I thought for a while that I wouldn't for whatever reason. But now that I'm in I'm pretty excited.

A little about myself.

I'm 20 and I live in Little Italy(Boston's North End). I guess it kind of goes without saying that I'm male. sweatdrop I'm Nubian, Native American, and a few other things and though I wasn't raised to be educated about most of them I try to educate myself about them. I'm very proud to be Nubian and I hope that one day I can say that I am proud of my other ethnic heritage too.

I'm kind of closeted. No one knows that I'm gay with the acception of anyone I've ever had a crush on.
I don't have a boyfriend and have never had a boyfriend. The closest thing I've had to that was a guy I met on myspace but never met in person. That whole thing was a phone based relationship that lasted for a little over 8 months.
I don't have anything against coming out accept for one thing. My family's opinion of me. In their eyes I'm all ready a bit screwed up. I have depression, ADD, and something else that makes it difficult for me to catch on to social norms and relate to other people(won't discuss that). I don't think that being gay makes me screwed up, but at one point I decided to test the waters on what a very important family member thought about another family member that is a lesbian. She expressed that she thought it was a birth defect.
Hearing that hurt me a little bit. I all ready have so many other things that make me "defective" adding my sexual orientation to the mix is pretty much out of the question.
I do love people who are open and out about their sexuality because it gives me some hope. I could honestly say that I look at some of those people as heroes.

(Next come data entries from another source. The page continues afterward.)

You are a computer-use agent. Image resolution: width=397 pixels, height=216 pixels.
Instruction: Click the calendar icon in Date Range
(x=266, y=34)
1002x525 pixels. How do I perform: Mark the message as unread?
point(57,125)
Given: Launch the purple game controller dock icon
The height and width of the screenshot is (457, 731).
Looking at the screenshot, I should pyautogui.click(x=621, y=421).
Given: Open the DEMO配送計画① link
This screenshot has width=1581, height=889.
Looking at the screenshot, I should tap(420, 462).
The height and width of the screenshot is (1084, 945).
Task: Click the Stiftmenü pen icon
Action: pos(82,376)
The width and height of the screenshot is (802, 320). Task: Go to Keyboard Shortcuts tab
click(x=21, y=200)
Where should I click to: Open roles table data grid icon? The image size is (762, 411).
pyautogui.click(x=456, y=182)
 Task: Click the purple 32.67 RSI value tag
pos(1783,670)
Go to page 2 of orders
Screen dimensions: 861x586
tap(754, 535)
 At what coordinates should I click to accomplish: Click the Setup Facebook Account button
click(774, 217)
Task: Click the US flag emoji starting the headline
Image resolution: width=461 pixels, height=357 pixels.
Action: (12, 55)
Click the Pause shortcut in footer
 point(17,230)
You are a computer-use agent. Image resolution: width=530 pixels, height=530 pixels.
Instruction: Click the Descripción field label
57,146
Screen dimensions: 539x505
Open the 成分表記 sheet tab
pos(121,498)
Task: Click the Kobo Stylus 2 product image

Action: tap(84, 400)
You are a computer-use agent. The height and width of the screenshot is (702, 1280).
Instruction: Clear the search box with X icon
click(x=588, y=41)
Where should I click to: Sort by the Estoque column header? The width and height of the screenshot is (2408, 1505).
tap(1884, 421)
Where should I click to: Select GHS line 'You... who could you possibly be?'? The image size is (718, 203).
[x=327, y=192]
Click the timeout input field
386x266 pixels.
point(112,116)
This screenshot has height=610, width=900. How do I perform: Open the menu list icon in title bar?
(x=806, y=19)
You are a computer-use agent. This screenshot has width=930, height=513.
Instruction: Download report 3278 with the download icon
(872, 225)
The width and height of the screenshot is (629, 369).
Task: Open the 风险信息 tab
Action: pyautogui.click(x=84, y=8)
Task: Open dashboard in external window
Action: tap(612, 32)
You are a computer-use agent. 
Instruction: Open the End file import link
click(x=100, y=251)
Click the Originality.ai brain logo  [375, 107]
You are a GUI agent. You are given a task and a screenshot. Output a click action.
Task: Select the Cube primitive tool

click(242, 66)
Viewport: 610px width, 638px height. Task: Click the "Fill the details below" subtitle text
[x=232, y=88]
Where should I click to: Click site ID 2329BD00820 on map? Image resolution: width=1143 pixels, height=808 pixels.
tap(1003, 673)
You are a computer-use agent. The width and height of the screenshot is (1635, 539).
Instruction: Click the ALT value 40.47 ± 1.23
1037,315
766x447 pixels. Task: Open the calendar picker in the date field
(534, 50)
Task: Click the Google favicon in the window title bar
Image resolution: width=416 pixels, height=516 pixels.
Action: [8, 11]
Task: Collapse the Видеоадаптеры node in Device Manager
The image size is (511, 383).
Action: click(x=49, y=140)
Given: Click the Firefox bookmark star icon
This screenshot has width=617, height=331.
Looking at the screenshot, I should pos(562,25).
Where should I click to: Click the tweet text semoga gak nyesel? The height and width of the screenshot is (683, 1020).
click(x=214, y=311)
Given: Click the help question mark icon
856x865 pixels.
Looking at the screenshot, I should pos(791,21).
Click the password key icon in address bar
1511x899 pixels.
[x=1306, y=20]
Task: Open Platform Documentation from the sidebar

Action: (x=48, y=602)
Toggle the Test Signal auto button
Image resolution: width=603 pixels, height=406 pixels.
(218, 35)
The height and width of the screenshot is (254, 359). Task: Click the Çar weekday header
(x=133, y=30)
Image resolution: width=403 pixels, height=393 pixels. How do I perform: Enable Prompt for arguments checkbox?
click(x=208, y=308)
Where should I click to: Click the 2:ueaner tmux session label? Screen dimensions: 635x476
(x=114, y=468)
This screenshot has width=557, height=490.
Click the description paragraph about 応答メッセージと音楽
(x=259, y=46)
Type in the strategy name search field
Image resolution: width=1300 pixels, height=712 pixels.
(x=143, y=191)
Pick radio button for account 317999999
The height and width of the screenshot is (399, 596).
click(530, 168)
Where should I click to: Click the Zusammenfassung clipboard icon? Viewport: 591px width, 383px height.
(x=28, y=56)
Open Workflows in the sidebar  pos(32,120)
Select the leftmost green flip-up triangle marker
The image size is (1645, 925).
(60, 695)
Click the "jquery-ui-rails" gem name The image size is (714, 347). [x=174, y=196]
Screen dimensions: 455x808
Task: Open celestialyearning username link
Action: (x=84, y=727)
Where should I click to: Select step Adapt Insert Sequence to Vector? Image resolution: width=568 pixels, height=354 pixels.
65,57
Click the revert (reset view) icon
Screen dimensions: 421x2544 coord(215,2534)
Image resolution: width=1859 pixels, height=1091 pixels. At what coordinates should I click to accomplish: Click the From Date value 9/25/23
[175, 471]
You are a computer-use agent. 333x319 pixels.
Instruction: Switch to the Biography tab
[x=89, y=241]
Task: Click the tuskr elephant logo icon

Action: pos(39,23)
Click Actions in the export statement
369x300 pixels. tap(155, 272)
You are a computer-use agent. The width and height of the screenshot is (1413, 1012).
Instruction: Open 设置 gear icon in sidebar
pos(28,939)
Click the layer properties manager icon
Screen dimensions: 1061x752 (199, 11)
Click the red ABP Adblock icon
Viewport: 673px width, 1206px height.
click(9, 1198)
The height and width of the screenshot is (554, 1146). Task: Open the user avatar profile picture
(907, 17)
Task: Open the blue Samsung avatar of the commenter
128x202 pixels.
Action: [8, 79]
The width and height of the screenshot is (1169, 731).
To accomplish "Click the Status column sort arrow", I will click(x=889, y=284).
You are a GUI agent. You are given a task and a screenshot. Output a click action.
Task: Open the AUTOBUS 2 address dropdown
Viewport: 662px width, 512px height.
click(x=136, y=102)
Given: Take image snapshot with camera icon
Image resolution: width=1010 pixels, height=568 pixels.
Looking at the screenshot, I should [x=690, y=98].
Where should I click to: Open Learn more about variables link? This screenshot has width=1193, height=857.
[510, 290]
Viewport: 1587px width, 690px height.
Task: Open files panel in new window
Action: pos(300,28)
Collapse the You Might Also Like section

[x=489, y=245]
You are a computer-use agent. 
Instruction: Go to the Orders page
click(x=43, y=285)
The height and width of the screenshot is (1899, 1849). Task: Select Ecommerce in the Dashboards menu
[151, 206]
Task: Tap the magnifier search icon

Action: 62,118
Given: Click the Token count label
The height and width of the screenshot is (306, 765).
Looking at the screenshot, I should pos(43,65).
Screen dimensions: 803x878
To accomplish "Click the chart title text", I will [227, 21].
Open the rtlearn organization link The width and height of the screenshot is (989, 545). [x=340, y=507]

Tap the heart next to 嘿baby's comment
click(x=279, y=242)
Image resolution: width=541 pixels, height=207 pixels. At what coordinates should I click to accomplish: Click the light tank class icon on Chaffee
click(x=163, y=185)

I don't have any gay friends, or guy friends period(that's right all my friends are female and it's mostly because I feel more comfortable around them).

I was hoping that by joining this guild I could make friends on gaia around my age. I don't plan on dating anyone though because I don't want to date someone while I'm still closeted. I don't think it'd be fair to whomever I was dating and I don't want the added stress of hiding the relationship.